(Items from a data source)
»»
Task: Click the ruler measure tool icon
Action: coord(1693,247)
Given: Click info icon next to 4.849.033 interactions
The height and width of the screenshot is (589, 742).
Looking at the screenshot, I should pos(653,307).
««
## Task details
Rewrite the items above, replacing "interactions" with "engagements" and leaving everything else unchanged.

## The solution
Task: Click the ruler measure tool icon
Action: coord(1693,247)
Given: Click info icon next to 4.849.033 engagements
The height and width of the screenshot is (589, 742).
Looking at the screenshot, I should pos(653,307).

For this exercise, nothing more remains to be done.